Login required to started new threads

Login required to post replies

Prev Next
Re: Drug Expiration Dates: Largely Meaningless, as it Turns Out [big kahuna] [ In reply to ]
Quote | Reply
I worked for some people who sold educational supplies to school boards. Every year about 1-2 months before fiscal year end their was a big spike in orders for the same reason.


big kahuna wrote:
len wrote:
One of our surgeons was doing an MBA and she noticed that there was a wide diversity of suture types being used by surgeons in the OR. So each operating room was being stocked with maybe five times as many suture types as needed. Some were used infrequently enough that they were being thrown out because they would expire. So she got everyone to agree and standardize and saved the system a fair bit of money. The article says such waste could be as much as 25 percent of health care spending but that sounds way too high.


My last couple tours as a commissioned officer in the Navy before I retired were spent as a medical service corps officer and I took the time to get a graduate degree in health care administration. At one naval hospital (Groton, CT) I was the head of the supply department (I'm a graduate of a couple of Navy supply schools). At another, I was the director for administration. We found the exact same phenomenon as far as medical materiel and supplies went, believe me.

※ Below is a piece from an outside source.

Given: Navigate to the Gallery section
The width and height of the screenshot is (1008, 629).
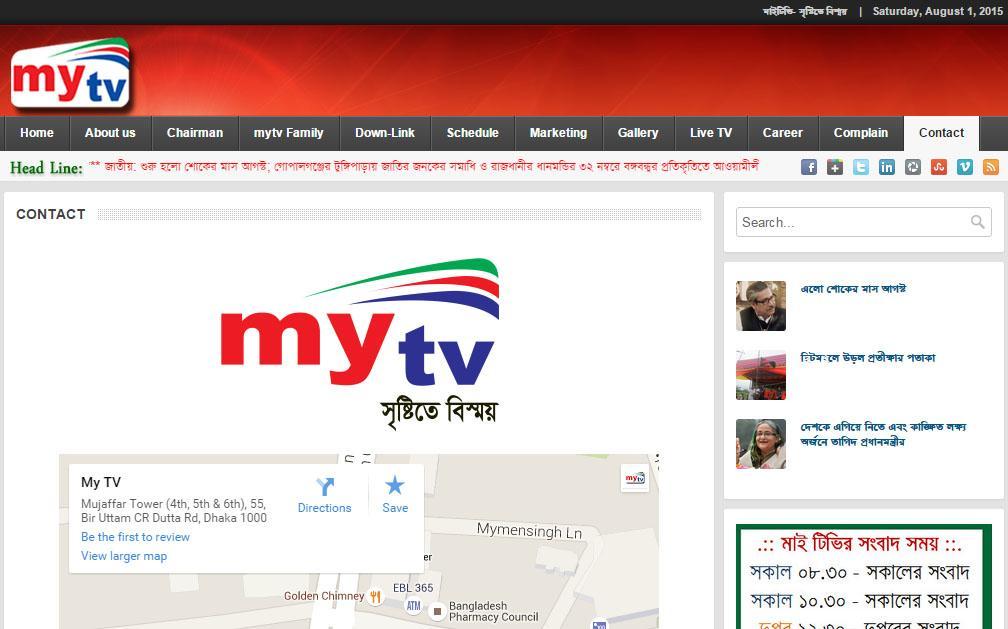Looking at the screenshot, I should (x=638, y=132).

The way that government accounting and budgeting and appropriations worked, unfortunately, it was often easier to just go with the flow and buy whatever you could in order to ensure your command received a roughly similar, or even higher, medical materiel and supply budget level in the next fiscal year. In fact, a portion of my FITREP (report of officer fitness, which is a performance evaluation, essentially), would reflect my "obligation rate" as a medical supply officer, meaning I would be judged successful (or not) depending on the percentage of funds given to my command that I was able to obligate (i.e. "spend") in a fiscal year. My rate had to be at 98% or better.

Obligation rate can lead to problems, sometimes, such as when your higher headquarters (BUMED, or the Bureau of Medicine and Surgery) would suddenly throw $3 million or $4 million at you in the last week of August and tell you that you had until midnight on September 30th (the new fiscal year began October 1st) to spend it or lose it. You can imagine the spending/feeding frenzy that would occur, I'm sure. ;-)

They constantly try to escape from the darkness outside and within
Dreaming of systems so perfect that no one will need to be good T.S. Eliot

Quote Reply
Re: Drug Expiration Dates: Largely Meaningless, as it Turns Out [SH] [ In reply to ]
Quote | Reply
SH wrote:
I've been saying this for a couple of decades now. So, once again, SH has proven to be ahead of the science on an issue. Although, it would be totally fair to say "What science? There was never any science".

Btw, I am also still waiting for that "science" that says it's a danger to leave my engine running while fueling my car.

In case you prefer to breathe exhaust with your gasoline fumes? Maybe it's for all those people who don't like putting their car in park. Not sure why that's a thing but apparently it is.
Quote Reply
Re: Drug Expiration Dates: Largely Meaningless, as it Turns Out [H-] [ In reply to ]
Quote | Reply
I think it was written for the layman, sir, and not one of the many very smart people, including yourself, here in the LR. :-)

"Politics is just show business for ugly people."
Quote Reply
Re: Drug Expiration Dates: Largely Meaningless, as it Turns Out [Endo] [ In reply to ]
Quote | Reply
I think this is partially the reason but also the regulatory requirements around drugs in the US are partially responsible. The FDA approves the expiry date for all drugs approved in the US and requires that data supporting the expiry date be submitted prior to approval (read: before the drug can be sold). So if a pharmaceutical company wants to launch a product with an expiry date of 2 years instead of 1, they need to generate additional data to support that longer date which costs more time and money as well as delaying the launch of the product.

I'm not trying to say this is necessarily a bad thing; but the expiry date on drugs is more a function of how much shelf life is it reasonable to experimentally verify and not when does the drug actually go "bad".